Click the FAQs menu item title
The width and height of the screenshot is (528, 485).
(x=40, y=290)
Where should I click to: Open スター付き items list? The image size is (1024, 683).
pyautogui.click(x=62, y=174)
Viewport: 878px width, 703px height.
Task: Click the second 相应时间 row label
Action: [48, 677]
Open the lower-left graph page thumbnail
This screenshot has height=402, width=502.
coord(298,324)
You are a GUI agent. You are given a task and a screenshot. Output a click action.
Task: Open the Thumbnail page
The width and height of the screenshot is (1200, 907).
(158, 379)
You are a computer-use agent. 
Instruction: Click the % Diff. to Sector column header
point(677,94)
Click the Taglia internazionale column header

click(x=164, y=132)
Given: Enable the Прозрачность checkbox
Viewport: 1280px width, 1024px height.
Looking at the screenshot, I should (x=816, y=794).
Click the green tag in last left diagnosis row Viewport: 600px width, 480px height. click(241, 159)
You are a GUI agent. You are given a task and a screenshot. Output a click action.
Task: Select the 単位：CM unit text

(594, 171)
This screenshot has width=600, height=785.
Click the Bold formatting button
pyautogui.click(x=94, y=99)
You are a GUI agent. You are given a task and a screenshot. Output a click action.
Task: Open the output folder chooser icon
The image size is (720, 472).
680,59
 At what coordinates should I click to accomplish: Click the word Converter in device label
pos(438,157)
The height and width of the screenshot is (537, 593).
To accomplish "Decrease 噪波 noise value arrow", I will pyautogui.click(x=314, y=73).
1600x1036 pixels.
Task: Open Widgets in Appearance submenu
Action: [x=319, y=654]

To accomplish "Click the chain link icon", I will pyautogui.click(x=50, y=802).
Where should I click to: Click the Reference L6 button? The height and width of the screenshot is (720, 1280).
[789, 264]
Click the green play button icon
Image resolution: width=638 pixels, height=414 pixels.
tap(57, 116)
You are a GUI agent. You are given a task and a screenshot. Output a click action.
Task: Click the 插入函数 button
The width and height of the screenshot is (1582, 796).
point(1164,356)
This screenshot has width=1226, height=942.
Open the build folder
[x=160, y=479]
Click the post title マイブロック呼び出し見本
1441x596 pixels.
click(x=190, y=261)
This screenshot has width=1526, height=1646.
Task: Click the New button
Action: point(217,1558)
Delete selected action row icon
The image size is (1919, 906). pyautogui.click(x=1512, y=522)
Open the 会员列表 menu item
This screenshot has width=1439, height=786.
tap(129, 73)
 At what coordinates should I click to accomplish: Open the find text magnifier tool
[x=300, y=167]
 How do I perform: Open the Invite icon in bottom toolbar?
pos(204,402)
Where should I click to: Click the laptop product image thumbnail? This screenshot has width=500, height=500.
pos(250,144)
──────────────────────────────
• _TASK DETAILS_: Please write out each line of the listing above exactly.

• _YOUR SOLUTION_:
Click the FAQs menu item title
The width and height of the screenshot is (528, 485).
(x=40, y=290)
Where should I click to: Open スター付き items list? The image size is (1024, 683).
pyautogui.click(x=62, y=174)
Viewport: 878px width, 703px height.
Task: Click the second 相应时间 row label
Action: [48, 677]
Open the lower-left graph page thumbnail
This screenshot has height=402, width=502.
coord(298,324)
You are a GUI agent. You are given a task and a screenshot. Output a click action.
Task: Open the Thumbnail page
The width and height of the screenshot is (1200, 907).
(158, 379)
You are a computer-use agent. 
Instruction: Click the % Diff. to Sector column header
point(677,94)
Click the Taglia internazionale column header

click(x=164, y=132)
Given: Enable the Прозрачность checkbox
Viewport: 1280px width, 1024px height.
Looking at the screenshot, I should (x=816, y=794).
Click the green tag in last left diagnosis row Viewport: 600px width, 480px height. click(241, 159)
You are a GUI agent. You are given a task and a screenshot. Output a click action.
Task: Select the 単位：CM unit text

(594, 171)
This screenshot has width=600, height=785.
Click the Bold formatting button
pyautogui.click(x=94, y=99)
You are a GUI agent. You are given a task and a screenshot. Output a click action.
Task: Open the output folder chooser icon
The image size is (720, 472).
680,59
 At what coordinates should I click to accomplish: Click the word Converter in device label
pos(438,157)
The height and width of the screenshot is (537, 593).
To accomplish "Decrease 噪波 noise value arrow", I will pyautogui.click(x=314, y=73).
1600x1036 pixels.
Task: Open Widgets in Appearance submenu
Action: [x=319, y=654]

To accomplish "Click the chain link icon", I will pyautogui.click(x=50, y=802).
Where should I click to: Click the Reference L6 button? The height and width of the screenshot is (720, 1280).
[789, 264]
Click the green play button icon
Image resolution: width=638 pixels, height=414 pixels.
tap(57, 116)
You are a GUI agent. You are given a task and a screenshot. Output a click action.
Task: Click the 插入函数 button
The width and height of the screenshot is (1582, 796).
point(1164,356)
This screenshot has width=1226, height=942.
Open the build folder
[x=160, y=479]
Click the post title マイブロック呼び出し見本
1441x596 pixels.
click(x=190, y=261)
This screenshot has width=1526, height=1646.
Task: Click the New button
Action: point(217,1558)
Delete selected action row icon
The image size is (1919, 906). pyautogui.click(x=1512, y=522)
Open the 会员列表 menu item
This screenshot has width=1439, height=786.
tap(129, 73)
 At what coordinates should I click to accomplish: Open the find text magnifier tool
[x=300, y=167]
 How do I perform: Open the Invite icon in bottom toolbar?
pos(204,402)
Where should I click to: Click the laptop product image thumbnail? This screenshot has width=500, height=500.
pos(250,144)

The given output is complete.